__GOAL OF THE EXERCISE__
Among the entries below, find all lines that include "column" and copy them.

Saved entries

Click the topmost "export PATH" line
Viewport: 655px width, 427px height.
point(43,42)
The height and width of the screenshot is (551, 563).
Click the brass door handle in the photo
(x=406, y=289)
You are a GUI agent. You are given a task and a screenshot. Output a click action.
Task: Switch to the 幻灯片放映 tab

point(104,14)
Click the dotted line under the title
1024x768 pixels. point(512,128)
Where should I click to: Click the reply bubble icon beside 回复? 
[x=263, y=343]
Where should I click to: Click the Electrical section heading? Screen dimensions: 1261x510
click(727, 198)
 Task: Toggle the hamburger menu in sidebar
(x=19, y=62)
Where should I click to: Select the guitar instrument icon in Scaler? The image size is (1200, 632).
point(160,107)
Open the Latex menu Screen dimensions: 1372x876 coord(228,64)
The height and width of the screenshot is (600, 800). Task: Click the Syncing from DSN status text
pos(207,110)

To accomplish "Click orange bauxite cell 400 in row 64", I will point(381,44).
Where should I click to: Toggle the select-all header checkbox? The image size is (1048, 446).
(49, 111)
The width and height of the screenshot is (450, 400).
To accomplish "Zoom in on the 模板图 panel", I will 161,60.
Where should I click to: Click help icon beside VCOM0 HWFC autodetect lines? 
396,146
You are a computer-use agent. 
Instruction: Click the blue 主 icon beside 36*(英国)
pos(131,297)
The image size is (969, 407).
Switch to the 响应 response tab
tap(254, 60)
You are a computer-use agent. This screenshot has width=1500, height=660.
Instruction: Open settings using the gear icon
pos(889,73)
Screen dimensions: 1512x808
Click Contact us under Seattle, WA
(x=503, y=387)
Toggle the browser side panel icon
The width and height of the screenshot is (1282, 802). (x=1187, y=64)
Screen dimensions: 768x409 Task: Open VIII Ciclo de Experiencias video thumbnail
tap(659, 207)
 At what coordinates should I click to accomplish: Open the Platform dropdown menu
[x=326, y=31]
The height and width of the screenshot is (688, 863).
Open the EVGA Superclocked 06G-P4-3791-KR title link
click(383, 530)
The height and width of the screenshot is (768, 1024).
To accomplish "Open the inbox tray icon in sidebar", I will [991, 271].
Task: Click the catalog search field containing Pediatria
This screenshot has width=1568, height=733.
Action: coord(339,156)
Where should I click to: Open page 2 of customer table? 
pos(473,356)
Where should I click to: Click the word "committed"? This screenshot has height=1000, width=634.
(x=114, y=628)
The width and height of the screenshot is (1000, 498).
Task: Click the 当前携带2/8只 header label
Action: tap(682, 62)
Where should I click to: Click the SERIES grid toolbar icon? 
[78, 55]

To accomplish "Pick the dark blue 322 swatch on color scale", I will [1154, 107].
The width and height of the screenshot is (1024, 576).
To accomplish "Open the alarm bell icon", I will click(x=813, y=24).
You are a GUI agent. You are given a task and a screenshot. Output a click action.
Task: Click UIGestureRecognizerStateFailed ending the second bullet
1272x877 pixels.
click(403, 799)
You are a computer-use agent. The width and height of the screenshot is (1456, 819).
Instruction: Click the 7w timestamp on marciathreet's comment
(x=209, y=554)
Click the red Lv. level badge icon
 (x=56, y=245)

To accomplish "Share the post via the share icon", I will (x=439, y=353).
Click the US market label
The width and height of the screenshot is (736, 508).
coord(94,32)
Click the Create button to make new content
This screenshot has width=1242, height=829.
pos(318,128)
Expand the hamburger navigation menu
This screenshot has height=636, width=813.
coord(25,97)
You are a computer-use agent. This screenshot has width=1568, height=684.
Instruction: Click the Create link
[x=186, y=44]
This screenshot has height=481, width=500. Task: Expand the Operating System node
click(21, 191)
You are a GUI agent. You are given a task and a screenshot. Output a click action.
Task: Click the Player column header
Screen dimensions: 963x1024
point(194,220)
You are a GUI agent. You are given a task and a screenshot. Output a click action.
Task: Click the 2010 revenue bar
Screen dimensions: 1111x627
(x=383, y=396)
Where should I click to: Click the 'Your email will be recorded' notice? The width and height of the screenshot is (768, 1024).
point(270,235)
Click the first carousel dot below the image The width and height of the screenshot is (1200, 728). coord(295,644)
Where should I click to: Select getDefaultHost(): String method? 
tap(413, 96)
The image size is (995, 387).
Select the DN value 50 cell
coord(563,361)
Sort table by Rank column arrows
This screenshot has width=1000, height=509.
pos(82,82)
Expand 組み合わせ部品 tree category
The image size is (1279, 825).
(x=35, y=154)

__OUTPUT__
Task: Click the Player column header
Sort table by Rank column arrows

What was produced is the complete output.